From: Phil Jones <email address removed> To: ray bradley <email address removed>, michael mann <email address removed>, malcolm hughes <email address removed> Subject: Diagram for WMO Statement Date: Tue, 16 Nov 1999 13:31:15 +0000 Cc: keith briffa <email address removed>,timothy osborn <email address removed>
Dear Ray, Mike and Malcolm,
Once Tim's got a diagram here we'll send that either later today or first thing tomorrow.
I've just completed Mike's Nature trick of adding in the real temps to each series for the last 20 years (ie from 1981 onwards) amd from 1961 for Keith's to hide the decline. Mike's series got the annual land and marine values while the other two got April-Sept for NH land N of 20N. The latter two are real for 1999, while the estimate for 1999 for NH combined is +0.44C wrt 61-90. The Global estimate for 1999 with data through Oct is +0.35C cf. 0.57 for 1998.

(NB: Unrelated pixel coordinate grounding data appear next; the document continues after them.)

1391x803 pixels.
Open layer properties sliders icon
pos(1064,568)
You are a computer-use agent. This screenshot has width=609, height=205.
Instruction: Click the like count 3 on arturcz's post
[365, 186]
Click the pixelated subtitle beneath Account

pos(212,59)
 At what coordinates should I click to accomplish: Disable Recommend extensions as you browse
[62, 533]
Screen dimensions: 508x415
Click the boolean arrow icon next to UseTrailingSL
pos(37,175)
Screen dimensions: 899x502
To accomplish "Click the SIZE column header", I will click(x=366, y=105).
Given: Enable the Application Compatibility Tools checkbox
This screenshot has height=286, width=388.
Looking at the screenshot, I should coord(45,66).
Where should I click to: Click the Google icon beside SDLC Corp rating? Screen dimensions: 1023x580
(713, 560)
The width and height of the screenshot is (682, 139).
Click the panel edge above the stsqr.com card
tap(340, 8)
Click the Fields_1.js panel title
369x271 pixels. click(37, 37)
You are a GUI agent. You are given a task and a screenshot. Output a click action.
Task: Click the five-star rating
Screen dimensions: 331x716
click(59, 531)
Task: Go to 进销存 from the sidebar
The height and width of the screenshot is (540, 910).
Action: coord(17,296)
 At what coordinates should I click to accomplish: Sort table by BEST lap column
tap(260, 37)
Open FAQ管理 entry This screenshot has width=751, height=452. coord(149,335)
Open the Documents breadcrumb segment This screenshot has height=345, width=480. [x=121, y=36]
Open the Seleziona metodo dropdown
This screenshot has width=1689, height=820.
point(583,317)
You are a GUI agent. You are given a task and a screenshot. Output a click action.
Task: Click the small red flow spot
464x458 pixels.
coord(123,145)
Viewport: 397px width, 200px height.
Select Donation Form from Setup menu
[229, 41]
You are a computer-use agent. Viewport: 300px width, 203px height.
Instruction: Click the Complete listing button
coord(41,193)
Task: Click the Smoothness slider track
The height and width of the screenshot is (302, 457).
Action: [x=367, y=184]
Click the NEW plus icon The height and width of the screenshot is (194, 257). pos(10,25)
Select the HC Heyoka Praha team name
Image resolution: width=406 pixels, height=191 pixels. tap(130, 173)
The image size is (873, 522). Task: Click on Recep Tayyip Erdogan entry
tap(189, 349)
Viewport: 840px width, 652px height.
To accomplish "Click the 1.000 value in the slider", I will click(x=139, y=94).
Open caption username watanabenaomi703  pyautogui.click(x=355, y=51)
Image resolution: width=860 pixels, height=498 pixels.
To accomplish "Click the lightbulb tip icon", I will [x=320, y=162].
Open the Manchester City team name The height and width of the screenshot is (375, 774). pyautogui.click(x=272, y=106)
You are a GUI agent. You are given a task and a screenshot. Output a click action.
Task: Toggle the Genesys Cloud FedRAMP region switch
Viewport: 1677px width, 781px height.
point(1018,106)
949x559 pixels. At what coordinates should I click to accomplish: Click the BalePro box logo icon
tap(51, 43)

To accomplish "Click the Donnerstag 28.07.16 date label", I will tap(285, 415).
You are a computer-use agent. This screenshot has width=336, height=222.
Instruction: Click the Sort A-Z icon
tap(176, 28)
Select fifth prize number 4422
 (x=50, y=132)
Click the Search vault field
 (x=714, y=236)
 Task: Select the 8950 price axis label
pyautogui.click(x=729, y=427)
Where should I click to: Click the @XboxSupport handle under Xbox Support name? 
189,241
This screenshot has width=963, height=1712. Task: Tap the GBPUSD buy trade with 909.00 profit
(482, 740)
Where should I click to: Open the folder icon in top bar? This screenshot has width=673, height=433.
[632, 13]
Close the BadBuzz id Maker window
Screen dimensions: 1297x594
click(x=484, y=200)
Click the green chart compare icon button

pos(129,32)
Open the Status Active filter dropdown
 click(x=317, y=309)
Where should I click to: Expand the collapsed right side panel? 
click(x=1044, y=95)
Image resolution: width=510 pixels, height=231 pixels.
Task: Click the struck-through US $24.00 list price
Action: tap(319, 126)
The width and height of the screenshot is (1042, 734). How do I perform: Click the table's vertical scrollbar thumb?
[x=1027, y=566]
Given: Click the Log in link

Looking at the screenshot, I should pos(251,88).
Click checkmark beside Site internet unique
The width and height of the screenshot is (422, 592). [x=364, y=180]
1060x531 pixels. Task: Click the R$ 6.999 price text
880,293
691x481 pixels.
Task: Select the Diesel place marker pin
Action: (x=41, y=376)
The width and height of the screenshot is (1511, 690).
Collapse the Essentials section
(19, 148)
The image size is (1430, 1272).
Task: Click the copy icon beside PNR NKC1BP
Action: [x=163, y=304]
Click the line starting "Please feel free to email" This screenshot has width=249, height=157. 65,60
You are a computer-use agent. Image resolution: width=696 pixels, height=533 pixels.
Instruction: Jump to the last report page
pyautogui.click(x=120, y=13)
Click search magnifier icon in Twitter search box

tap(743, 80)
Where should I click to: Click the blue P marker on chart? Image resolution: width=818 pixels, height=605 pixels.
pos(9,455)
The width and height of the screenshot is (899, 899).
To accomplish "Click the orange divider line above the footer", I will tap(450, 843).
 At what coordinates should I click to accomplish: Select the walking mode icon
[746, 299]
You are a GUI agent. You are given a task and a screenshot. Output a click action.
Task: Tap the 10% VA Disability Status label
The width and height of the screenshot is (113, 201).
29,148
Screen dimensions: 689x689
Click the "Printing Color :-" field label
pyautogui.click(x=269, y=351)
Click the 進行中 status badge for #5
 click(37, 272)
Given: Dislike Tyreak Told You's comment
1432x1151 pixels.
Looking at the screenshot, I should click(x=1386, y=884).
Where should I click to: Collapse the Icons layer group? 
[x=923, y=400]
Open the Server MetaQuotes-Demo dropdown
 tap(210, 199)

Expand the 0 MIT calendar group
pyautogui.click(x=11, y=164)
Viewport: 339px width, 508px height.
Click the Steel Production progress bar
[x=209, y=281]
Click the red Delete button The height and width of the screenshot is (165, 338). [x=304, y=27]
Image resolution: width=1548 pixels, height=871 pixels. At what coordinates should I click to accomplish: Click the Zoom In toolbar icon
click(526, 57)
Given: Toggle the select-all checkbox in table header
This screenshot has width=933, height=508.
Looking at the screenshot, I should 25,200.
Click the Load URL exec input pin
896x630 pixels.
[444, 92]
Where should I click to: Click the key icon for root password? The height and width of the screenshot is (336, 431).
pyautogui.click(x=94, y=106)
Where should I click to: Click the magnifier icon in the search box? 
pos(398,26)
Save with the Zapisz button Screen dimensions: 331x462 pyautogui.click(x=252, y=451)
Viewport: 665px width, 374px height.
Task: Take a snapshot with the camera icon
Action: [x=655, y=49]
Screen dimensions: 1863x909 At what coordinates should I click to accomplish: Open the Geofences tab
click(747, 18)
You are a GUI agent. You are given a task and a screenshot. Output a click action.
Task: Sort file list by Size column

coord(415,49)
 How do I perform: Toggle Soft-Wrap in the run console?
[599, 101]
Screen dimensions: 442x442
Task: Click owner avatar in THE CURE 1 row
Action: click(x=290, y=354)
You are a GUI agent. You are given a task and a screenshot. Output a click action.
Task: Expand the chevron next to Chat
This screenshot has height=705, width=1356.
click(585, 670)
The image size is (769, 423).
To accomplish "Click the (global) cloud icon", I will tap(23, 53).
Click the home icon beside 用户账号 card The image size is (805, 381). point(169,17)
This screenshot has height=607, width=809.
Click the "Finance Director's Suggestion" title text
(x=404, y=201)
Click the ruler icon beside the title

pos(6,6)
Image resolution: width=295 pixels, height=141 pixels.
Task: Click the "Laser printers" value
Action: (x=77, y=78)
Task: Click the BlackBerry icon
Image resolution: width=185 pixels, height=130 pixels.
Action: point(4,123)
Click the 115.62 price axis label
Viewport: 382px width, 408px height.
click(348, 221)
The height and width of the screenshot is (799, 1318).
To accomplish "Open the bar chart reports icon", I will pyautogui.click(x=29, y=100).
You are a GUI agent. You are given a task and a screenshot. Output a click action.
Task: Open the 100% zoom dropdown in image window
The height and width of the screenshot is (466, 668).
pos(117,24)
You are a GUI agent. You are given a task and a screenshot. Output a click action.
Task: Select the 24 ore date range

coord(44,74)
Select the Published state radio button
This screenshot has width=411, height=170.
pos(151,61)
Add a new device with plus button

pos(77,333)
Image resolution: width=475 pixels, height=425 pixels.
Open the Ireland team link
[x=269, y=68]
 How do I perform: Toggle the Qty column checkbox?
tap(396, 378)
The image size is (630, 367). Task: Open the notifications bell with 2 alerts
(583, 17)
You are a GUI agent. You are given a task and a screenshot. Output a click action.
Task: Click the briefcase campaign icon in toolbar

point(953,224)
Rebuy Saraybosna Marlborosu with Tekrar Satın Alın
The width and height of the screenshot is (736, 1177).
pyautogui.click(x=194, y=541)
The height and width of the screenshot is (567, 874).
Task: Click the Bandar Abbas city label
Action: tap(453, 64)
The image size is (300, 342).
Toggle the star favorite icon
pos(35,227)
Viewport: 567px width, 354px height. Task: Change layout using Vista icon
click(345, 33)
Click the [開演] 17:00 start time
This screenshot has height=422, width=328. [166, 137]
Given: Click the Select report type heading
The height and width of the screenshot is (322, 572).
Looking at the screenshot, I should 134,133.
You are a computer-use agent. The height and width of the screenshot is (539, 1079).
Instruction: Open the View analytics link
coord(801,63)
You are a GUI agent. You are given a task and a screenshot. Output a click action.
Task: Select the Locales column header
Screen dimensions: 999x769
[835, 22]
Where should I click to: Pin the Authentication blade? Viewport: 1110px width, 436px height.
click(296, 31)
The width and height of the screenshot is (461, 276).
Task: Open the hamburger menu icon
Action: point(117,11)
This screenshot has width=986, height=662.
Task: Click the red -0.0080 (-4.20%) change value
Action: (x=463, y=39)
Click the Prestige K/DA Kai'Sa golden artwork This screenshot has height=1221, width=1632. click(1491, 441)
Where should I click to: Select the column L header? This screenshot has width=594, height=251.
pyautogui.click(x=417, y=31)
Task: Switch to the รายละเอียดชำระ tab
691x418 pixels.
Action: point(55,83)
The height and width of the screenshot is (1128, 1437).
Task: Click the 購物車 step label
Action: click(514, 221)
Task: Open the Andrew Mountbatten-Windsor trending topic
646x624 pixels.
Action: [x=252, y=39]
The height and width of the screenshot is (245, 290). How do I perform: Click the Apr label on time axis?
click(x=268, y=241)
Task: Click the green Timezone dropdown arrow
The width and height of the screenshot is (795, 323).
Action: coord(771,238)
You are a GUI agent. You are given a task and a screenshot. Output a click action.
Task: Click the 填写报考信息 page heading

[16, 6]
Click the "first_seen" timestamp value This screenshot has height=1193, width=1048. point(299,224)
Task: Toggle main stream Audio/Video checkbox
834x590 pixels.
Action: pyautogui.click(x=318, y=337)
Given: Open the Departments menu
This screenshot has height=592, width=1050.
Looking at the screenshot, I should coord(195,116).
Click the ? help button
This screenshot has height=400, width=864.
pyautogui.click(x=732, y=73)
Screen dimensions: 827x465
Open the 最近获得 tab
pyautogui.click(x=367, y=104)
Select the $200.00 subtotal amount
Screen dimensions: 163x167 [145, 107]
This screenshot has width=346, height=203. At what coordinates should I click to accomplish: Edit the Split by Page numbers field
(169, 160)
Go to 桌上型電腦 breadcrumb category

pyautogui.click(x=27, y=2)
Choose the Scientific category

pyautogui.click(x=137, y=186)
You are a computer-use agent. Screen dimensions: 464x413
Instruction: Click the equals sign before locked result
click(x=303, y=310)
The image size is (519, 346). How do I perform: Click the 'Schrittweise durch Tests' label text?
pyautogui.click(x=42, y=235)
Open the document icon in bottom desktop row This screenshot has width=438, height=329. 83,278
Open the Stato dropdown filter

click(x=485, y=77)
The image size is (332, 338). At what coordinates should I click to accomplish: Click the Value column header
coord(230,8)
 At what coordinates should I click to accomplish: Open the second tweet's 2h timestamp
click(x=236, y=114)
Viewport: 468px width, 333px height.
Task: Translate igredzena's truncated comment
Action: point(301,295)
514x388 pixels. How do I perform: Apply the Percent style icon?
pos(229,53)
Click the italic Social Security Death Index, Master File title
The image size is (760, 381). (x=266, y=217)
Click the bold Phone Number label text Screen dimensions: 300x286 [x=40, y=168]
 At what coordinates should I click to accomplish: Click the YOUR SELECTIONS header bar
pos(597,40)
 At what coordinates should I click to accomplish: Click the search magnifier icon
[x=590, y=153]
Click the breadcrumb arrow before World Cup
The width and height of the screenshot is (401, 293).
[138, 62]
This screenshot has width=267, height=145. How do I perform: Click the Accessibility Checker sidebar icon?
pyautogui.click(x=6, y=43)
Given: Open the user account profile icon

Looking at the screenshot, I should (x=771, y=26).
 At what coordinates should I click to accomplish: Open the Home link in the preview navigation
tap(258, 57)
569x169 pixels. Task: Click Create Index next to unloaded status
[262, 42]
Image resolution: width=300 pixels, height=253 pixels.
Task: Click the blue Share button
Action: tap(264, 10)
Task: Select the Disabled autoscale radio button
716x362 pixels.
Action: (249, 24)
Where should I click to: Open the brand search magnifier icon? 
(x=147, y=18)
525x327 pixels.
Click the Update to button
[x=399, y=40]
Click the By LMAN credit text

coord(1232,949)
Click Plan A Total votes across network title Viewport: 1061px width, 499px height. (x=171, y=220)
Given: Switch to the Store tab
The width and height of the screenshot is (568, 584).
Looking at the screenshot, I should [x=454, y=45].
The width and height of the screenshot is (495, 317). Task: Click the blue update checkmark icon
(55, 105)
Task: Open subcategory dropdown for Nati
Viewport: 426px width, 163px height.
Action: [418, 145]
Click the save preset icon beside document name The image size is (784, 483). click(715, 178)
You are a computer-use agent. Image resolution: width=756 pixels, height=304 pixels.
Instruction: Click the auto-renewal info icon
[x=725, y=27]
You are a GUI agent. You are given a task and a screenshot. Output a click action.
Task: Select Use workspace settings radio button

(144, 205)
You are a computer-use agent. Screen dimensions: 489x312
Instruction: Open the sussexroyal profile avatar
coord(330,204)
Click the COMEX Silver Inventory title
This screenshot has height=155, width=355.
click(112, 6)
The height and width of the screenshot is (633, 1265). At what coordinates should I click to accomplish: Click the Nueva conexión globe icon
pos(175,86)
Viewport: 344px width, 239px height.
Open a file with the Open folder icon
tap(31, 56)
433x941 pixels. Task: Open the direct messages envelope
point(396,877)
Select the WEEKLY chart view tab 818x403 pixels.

Thanks for the comments, Ray.
Cheers Phil
Prof. Phil Jones Climatic Research Unit <telephone number removed> School of Environmental Sciences <fax number removed> University of East Anglia Norwich Email <email address removed> NR4 7TJ UK
That appears highly suspect. Some of the e-mails like this one may need to be addressed in an official capacity.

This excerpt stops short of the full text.